I was naïve when I entered law school, believing that I was going to learn the law.
Assuming those gold and red-spined law books adorning the offices of lawyers and judges concealed the foundational, irrefutable principles of justice, I expected to learn legal incantations to thwart injustice like a student learning magic at Hogwarts Academy.
Subsequently, I have learned that there is no such thing as “the law”; no definitive spell to ward off evil. Sure, we have a federal constitution, state constitutions, statutes passed by legislatures and appellate court rulings.
Yet, truth be told, there are no absolute precepts in law, no bedrock foundation.
Rather, the law is evolving, a meandering river with far-reaching tributaries. Thus, our adversarial legal system offers ample opportunity for black-letter law, even within the Constitution, to be interpreted and recontextualized according to the litigants.
In truth, the legal profession invites, and necessitates, persuading flesh-and-gavel jurists whom many erroneously envision as dispassionate, unflappable and inhuman logicians.
In an attempt to minimize the potentially haphazard application of legal principles, the court relies on holdings from the body of related cases that have already been litigated.
On the rare occasion that the Supreme Court of the United States weighs in on a case with constitutional implications, there is special significance.
The court does so in attempts to conjure that wisdom used to set the cornerstone of American democracy, hoping to create reliable bedrock for future generations to build upon.

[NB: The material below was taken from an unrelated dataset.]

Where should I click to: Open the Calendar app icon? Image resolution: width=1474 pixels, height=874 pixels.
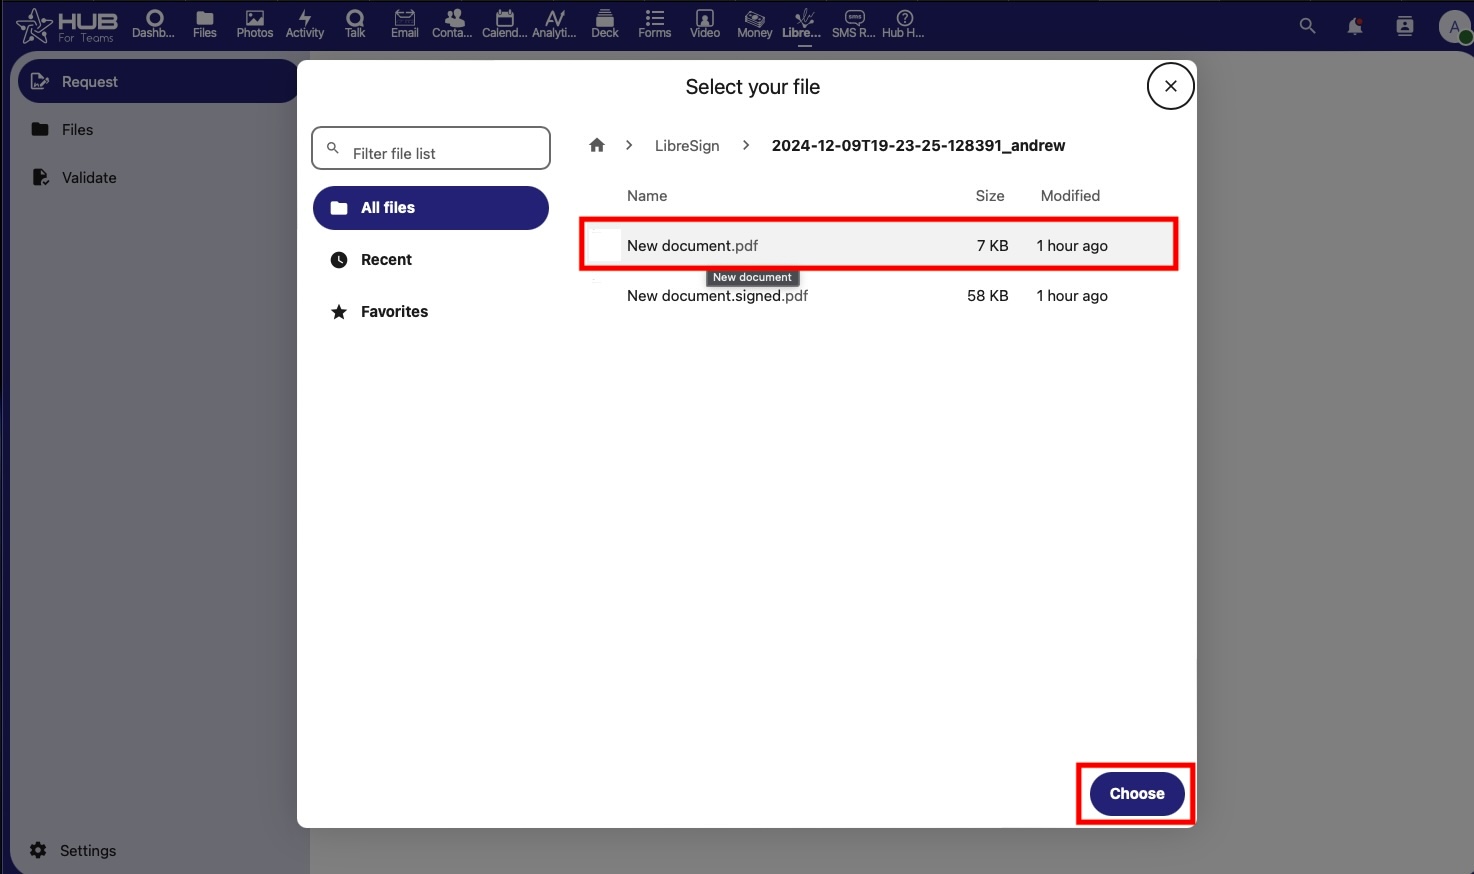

We call those watershed cases, stare decisis – in Latin, “to stand by things decided.”
This background provides a topographical map of the academic battlefield where the issue of abortion is presently fought.
The Supreme Court heard oral arguments in early December 2021 in the case of Dobbs v. Jackson Women’s Health, a case litigating the constitutionality of legislation aimed at overturning the landmark cases of Roe v. Wade and Planned Parenthood v. Casey.
While Dobbs may settle the legal (though not societal) debate over abortion, the questions from the court during oral arguments clarified that their decision rests squarely on adherence to, or departure from, stare decisis.
In short, the court of predominantly conservative appointees is struggling between the following:
Uphold its own well-established line of cases expressly establishing the constitutional right to an abortion, while balancing a host of conflicting moral considerations; or, overturn Roe, Casey and related cases as a matter of pragmatism by reasoning backwards from the goal of protecting the unborn, but doing so with little to no legal precedent to support it.
The explicit precepts of American jurisprudence safeguarding our constitutional rights, stare decisis, are based upon the former. The latter is efficient but amounts to proof-texting.
If the court embraces a rationale wherein the ends justify the means, the law will be whatever the nine unelected, life-tenured justices of the Supreme Court say it is.
Clearly this choice could, and sometimes does, lead to absurd results. Even so, those seeking to overturn Roe could argue that it is worth it for what they perceive to be a noble cause.
Nevertheless, we would do well to recognize that circumventing stare decisis for a perceived greater good creates precedent for other constitutional rights to be challenged using similar methodologies.
For example, California’s Governor Gavin Newsom has vowed to use the “bounty” rubric of Texas’ recent abortion legislation as a framework for gun control.
Free speech, freedom of religion, the right to keep and bear arms, the right to vote – all of these emanate from stare decisis. Imagine, then, if the Supreme Court attempted to renounce them.
Consider, for example, what would happen if Brown v. Board of Education was struck down today, allowing racial segregation in our schools 67 years after its elimination.
In similar fashion, it would be reckless for the court to use Dobbs to rob women of a constitutional guarantee nearly 50 years after its creation.
Summarizing this concern, Justice Sotomayor opined during arguments: “The newest [abortion] ban that Mississippi has put in place, the six-week ban, the Senate sponsor said, we’re doing it because we have new justices on the Supreme Court. Will this institution [the Supreme Court] survive the stench that this creates in the public perception that the Constitution and its reading are just political acts? I don’t see how it is possible.”
Regardless of our opinions of Roe and Casey, the decisions did not turn on a coin flip. Rather, thoughtful, articulate reasoning unearthed unalienable rights, empowering women to make the incredibly weighty decision of what is best for their bodies, their consciences and their families.
These considerations are worthy of our sober reflection and have potential to help unify our polarized society.
Perhaps understanding these intricacies will make it more difficult for politicians (and frankly, some clergy) to divide us or lead us by the nose with promises to do what the legal system does not enable them to do.